=== WHAT YOU NEED TO DO ===
Below are the records; collect from them each line containing the string "photo".

━━ SOURCE MATERIAL ━━

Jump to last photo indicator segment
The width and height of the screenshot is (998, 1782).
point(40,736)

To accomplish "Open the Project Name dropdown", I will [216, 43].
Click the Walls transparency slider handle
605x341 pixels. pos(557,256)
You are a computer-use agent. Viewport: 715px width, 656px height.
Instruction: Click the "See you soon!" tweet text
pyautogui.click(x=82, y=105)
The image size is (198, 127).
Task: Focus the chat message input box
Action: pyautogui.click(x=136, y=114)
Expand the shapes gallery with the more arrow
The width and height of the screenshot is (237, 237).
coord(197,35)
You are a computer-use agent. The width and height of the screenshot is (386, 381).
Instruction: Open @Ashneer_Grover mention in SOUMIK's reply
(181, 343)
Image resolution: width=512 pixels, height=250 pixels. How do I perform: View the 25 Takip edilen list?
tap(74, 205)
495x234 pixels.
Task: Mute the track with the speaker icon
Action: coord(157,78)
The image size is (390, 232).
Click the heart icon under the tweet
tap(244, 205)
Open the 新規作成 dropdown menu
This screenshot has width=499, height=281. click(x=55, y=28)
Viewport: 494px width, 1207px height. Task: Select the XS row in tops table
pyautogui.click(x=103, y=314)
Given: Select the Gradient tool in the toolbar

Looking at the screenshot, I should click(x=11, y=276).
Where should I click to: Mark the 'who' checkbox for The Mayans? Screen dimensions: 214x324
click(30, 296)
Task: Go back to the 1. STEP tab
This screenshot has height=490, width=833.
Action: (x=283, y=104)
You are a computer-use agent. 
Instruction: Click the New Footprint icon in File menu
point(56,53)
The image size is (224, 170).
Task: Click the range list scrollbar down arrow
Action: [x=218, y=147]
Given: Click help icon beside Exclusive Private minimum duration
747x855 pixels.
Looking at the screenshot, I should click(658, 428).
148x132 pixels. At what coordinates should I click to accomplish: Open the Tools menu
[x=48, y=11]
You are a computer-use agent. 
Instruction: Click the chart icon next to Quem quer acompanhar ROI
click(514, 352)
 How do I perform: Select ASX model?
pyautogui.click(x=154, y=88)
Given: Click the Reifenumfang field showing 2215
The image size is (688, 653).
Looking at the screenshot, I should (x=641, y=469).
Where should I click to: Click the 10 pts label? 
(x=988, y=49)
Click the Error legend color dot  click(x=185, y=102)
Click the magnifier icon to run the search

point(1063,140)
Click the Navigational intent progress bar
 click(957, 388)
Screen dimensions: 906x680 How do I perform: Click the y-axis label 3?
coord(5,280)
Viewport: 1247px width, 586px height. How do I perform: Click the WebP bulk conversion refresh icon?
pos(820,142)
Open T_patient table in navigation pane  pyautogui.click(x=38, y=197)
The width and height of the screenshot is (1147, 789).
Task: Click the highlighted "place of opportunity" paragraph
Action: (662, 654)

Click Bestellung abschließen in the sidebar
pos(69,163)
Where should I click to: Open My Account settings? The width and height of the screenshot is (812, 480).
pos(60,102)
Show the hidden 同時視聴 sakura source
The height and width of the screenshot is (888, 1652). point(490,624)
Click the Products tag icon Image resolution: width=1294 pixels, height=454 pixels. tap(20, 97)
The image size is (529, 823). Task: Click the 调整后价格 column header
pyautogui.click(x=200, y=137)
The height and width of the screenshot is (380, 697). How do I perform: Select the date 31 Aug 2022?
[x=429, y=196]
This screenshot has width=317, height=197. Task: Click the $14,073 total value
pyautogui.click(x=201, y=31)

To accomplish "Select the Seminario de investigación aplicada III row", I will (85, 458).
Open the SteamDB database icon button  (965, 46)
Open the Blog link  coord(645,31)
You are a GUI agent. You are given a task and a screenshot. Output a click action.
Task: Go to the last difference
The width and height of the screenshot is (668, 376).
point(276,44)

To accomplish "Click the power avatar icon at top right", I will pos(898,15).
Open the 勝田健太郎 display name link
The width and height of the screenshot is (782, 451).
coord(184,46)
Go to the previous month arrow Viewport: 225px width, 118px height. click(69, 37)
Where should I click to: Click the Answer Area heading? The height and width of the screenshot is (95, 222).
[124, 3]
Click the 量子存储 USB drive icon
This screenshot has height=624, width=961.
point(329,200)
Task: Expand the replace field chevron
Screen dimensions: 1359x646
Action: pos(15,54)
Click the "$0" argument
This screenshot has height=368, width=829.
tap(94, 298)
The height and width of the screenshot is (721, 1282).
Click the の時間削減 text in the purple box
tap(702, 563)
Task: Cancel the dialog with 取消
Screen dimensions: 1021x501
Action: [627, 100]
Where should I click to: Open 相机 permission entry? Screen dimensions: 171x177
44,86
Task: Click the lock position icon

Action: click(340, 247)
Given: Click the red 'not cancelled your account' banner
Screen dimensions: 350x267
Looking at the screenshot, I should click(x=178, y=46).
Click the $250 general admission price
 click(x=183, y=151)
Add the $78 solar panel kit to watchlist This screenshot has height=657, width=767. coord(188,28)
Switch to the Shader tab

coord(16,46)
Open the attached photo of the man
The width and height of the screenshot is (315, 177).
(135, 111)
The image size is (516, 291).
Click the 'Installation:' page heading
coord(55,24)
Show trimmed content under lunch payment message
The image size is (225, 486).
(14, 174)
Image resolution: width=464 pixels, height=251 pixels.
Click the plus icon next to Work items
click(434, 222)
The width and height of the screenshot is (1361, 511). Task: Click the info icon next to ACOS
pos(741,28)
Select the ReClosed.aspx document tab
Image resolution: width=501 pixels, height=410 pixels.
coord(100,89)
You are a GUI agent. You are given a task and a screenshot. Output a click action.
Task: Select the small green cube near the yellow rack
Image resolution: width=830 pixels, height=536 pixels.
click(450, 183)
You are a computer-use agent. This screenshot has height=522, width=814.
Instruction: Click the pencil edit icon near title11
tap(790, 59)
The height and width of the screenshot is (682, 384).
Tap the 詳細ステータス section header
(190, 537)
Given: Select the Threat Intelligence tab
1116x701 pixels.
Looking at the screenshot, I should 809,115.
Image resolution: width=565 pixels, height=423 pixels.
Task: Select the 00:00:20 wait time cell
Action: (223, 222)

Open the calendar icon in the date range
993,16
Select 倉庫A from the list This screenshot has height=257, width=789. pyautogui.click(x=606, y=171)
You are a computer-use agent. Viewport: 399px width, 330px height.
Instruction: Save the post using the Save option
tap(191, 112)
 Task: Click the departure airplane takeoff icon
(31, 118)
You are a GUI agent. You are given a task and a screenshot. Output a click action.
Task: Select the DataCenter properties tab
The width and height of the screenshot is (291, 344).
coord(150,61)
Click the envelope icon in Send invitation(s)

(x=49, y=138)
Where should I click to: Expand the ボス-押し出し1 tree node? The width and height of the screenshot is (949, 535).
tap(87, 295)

━━━

=== EXERCISE RESPONSE ===
Jump to last photo indicator segment
Open the attached photo of the man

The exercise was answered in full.